Monday, December 06, 2010

holiday crafting!

one of my favorite things to do is watch hoarders while making a mess in my own house crafting.  watching people cram their houses with useless stuff encourages me to clean up after myself. plus, my house looks fucking amazing in comparison. 

my awesome friends the o'neals bought me this equally awesome card making kit from stencil 1! at first i had kind of a hard time using it (i am impatient! i didn't read the instructions very well, and applied way too much paint!), now that i know what i'm doing, i can't stop stenciling everything in sight.   i also want to buy a lot more stencils and put them up all over town.  the stag stencil is a great holiday/xmas card motif; nice and bold without being too sappy.  if you get one for xmas, please act surprised.  i'm sorry i burst the bubble, they are just too rad to keep to myself.

how do atheists spent xmas?

pretty much like everyone else.  i do, anyway.  truth be told, i LOVE christmas music.  my favorite thing to do this time of year is to find one of those "all xmas music, all the time" radio channels and sing along until my lungs bleed.  i know it's weird, but i spent a lot of time believing in god and liking the christmas story, and even though i don't have faith now, doesn't mean i don't appreciate all the awesome holiday accouterments. 

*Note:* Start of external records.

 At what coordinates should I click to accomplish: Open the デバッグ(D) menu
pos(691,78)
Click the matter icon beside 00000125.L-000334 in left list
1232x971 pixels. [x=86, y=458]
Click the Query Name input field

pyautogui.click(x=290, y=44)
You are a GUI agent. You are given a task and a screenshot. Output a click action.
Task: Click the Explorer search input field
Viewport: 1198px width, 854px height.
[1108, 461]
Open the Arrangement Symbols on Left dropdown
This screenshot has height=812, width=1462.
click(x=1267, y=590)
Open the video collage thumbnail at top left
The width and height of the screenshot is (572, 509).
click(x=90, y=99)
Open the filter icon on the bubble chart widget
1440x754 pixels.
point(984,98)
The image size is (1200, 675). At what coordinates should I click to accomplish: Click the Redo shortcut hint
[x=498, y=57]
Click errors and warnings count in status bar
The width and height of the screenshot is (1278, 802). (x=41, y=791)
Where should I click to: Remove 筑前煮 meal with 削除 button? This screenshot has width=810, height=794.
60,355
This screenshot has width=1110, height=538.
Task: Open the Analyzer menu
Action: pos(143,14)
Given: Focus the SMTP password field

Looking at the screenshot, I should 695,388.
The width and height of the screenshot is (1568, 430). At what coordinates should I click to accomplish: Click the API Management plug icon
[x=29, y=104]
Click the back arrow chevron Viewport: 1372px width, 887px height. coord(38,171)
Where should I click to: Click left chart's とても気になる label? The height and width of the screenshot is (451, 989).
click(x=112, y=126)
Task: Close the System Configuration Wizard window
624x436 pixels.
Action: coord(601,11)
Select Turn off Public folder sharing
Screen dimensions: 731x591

i read this lovely comic by box brown today, and there were parts of it that reminded me of my life.  i also loved anne rice books, read some stuff by sylvia browne in college, and did keg stands.  go check it out!

our christmas tree might go up today!  i'll also be making some holiday cards (hopefully) and turning some of the five million mushrooms i knit this weekend into ornaments.  i have this suspicion i should eschew all this for festivus or something, but what can i say? i'm sucker for a jolly man wearing red who likes to eat cookies. 

Saturday, December 04, 2010

we're still knitting a lot of mushrooms

by "we" i mean the boychik is in on it now, as is one of his little friends.  so far the count is 7 'shrooms total, including one stuffed with catnip for lulu.

Friday, December 03, 2010

oy

i really wanted to talk about my awesome book tonight, but it was a strange night and all i ended up doing was drinking a few beers and knitting some mushrooms. 

i don't talk about work a whole ton because a) it's not always real cheerful and b) HIPAA, dudes.  today was a reasonable day at work, followed by a shitty email from a teacher (guess who skipped an IN-CLASS homework assignment?! is she trying to give me an aneurysm?), after which i came home, found some awesome mail, and then went stocking stuffer shopping.  a little retail therapy helps at times.  after that, literally moments after walking in the door, i got a call from my co-worker who said there was an ER case that came in that looked bad.  the hospital called nicely (since we don't work on call; it's one of the weird things about being a contractor) and asked us to come back in (which is super rare), so the patient could get their MRI before being moved to a different,  bigger hospital.  going back into work wasn't a big deal, i live all of five minutes away.  the case was shitty though.  the patient is super sick.  not a little "oh, we can work on this" sick but probably "good luck" sick.  the whole family was there, and it was more than a little heartbreaking.  it made annoying homework issues and home stuff seem downright prosaic and lovely.  after that, i just wanted to come home and hang out with my people and just be here, now.  it's corny, i know it, and i think saying it out loud makes is 500 x cheesier, but i have these moments at work when i realized i need to go home and appreciate everyone here for a few minutes, because right now just doesn't last as long as you want it to.  i wouldn't trade my shittiest days with this family, my family, for anything.  i hope the family i helped tonight are okay.  i hope that things get better for them.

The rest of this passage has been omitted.